_Task to complete:_ Count the lines in the records below that contain the word "section", and reply with the number alone.

• • • • • • •

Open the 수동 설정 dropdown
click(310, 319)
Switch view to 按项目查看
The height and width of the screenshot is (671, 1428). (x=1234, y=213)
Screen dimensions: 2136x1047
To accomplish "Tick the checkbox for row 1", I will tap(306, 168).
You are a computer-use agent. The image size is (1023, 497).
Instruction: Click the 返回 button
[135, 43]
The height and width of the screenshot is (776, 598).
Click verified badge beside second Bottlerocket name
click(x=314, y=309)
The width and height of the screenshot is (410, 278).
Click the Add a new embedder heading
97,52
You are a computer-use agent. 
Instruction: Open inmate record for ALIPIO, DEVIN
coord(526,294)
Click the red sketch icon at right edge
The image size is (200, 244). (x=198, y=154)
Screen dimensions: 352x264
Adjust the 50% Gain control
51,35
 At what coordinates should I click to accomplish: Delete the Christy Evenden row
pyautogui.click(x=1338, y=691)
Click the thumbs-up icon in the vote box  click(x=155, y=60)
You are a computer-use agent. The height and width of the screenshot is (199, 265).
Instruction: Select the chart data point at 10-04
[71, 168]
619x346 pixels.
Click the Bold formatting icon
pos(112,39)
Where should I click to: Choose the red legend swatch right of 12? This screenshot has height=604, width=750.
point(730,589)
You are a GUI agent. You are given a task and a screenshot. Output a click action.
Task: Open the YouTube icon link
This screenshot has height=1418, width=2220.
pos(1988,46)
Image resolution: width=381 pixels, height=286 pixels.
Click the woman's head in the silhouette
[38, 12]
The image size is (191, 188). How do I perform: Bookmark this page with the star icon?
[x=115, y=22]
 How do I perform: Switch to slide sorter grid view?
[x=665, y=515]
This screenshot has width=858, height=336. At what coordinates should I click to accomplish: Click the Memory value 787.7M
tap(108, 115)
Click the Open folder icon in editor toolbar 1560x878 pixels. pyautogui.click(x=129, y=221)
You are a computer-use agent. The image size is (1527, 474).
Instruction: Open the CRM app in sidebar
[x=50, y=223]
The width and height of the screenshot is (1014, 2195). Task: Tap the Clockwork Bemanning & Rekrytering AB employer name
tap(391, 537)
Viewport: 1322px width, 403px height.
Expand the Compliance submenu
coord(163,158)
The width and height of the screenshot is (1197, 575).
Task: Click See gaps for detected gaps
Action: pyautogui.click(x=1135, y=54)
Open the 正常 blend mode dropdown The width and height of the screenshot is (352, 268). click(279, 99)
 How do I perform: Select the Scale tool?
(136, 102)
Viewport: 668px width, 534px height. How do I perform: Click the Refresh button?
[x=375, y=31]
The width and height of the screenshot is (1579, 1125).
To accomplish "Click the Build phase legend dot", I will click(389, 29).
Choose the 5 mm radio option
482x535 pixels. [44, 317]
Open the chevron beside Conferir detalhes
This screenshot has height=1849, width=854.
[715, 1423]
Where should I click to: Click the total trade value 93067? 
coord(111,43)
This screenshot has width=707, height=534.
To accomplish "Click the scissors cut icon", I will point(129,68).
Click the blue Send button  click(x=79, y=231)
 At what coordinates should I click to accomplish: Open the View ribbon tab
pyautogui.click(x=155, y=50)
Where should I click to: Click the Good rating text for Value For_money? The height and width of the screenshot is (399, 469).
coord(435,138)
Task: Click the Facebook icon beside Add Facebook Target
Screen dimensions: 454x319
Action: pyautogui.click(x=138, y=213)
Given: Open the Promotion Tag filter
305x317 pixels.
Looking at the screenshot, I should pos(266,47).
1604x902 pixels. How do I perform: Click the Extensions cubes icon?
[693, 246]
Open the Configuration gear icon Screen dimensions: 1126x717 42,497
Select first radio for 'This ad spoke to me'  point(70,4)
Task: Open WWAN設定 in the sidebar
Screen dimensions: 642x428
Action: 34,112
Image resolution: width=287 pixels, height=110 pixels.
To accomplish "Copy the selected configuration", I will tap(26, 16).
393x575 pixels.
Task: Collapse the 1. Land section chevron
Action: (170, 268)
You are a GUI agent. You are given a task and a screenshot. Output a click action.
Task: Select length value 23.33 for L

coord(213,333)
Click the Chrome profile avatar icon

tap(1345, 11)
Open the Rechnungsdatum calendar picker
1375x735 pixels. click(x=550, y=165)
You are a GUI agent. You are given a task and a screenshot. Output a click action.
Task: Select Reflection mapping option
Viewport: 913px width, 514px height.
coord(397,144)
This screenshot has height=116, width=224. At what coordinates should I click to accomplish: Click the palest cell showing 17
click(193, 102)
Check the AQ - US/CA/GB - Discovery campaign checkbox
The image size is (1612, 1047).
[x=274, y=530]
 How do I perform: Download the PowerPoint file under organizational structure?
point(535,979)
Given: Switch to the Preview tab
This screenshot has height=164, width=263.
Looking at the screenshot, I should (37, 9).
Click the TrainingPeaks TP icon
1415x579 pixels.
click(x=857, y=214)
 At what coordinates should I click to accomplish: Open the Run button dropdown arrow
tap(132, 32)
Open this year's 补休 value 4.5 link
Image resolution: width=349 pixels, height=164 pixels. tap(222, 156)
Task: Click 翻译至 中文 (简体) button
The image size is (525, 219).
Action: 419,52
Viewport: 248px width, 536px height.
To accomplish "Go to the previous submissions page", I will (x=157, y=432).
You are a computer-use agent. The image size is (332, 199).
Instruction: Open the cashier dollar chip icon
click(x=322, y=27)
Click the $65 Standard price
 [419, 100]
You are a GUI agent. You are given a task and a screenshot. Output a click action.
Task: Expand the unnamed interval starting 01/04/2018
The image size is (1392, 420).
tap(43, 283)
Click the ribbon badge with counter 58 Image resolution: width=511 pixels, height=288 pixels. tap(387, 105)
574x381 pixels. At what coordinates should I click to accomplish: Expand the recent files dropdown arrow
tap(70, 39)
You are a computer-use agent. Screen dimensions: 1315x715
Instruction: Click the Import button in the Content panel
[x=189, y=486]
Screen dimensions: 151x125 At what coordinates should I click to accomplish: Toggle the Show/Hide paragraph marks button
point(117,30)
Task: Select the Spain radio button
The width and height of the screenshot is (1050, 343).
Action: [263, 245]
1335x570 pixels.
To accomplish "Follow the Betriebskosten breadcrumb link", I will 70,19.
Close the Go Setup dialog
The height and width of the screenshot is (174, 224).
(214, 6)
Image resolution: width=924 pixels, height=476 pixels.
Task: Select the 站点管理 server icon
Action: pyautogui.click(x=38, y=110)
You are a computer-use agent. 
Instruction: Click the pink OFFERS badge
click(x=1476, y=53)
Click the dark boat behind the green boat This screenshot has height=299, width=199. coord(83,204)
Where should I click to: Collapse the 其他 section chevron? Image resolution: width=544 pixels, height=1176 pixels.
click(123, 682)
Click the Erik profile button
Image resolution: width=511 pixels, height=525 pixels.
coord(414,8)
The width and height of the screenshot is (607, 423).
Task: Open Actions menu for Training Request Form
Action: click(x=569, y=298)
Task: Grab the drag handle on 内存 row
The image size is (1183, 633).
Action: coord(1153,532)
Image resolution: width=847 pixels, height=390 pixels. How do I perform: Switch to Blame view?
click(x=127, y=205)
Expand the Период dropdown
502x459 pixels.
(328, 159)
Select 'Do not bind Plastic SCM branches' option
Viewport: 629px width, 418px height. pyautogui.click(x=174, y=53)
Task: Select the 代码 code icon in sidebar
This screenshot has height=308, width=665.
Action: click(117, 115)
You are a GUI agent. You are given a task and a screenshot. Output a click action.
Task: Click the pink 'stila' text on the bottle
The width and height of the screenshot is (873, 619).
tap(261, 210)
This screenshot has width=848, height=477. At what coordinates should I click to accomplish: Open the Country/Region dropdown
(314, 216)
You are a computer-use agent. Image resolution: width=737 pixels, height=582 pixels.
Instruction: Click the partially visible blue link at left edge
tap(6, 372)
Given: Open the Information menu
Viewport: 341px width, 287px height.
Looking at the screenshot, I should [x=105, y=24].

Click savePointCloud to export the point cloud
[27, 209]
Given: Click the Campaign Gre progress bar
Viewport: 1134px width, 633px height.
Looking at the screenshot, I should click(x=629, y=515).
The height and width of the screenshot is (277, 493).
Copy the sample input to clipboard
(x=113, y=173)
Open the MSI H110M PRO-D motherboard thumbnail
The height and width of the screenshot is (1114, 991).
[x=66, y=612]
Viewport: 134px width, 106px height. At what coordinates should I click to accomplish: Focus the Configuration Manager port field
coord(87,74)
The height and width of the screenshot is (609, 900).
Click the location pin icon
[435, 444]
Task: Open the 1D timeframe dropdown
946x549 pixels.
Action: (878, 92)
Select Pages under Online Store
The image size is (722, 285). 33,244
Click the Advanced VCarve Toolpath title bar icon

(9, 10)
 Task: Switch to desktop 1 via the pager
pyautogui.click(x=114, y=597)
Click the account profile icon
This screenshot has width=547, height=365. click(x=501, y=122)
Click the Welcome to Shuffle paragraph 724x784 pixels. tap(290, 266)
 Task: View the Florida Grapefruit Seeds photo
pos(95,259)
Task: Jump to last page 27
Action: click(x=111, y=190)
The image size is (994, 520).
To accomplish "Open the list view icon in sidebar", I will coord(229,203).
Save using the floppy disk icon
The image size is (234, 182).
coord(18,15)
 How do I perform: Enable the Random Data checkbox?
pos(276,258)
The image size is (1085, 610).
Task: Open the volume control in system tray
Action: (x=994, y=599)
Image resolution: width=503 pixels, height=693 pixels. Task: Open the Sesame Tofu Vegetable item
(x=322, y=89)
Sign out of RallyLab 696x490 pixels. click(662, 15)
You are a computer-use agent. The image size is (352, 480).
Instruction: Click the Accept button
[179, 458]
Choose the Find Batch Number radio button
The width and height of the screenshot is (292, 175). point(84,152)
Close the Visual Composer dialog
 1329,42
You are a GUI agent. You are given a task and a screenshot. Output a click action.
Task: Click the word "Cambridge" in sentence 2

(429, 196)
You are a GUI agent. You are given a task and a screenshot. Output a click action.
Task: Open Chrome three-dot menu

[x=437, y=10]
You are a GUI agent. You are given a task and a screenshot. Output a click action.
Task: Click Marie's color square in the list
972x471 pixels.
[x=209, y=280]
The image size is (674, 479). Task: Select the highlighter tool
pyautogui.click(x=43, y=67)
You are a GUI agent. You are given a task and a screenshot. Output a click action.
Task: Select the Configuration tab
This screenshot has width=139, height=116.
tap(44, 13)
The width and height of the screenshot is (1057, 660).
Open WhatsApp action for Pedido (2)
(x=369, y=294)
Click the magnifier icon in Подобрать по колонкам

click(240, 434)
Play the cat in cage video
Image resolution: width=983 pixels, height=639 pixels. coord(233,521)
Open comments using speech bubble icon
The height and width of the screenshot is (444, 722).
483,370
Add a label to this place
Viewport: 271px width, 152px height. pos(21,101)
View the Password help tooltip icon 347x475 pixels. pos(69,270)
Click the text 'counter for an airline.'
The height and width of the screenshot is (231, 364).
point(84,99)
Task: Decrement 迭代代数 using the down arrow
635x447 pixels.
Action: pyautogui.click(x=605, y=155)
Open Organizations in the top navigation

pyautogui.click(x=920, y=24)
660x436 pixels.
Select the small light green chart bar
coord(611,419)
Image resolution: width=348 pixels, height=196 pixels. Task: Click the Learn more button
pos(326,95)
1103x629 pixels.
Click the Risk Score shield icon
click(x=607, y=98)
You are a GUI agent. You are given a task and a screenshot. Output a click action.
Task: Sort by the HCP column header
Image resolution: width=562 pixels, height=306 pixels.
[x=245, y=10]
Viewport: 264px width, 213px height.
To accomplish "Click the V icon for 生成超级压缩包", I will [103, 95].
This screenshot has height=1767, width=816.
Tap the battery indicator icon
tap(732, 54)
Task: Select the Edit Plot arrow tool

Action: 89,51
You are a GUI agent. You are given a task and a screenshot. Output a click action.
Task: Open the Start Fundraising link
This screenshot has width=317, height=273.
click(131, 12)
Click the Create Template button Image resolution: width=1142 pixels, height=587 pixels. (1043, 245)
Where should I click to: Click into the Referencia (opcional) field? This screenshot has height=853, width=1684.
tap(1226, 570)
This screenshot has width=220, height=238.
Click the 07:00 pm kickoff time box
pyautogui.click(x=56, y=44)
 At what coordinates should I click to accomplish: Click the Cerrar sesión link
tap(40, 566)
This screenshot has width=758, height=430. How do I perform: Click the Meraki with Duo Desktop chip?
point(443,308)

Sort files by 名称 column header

• • • • • • •

_Full response:_ 2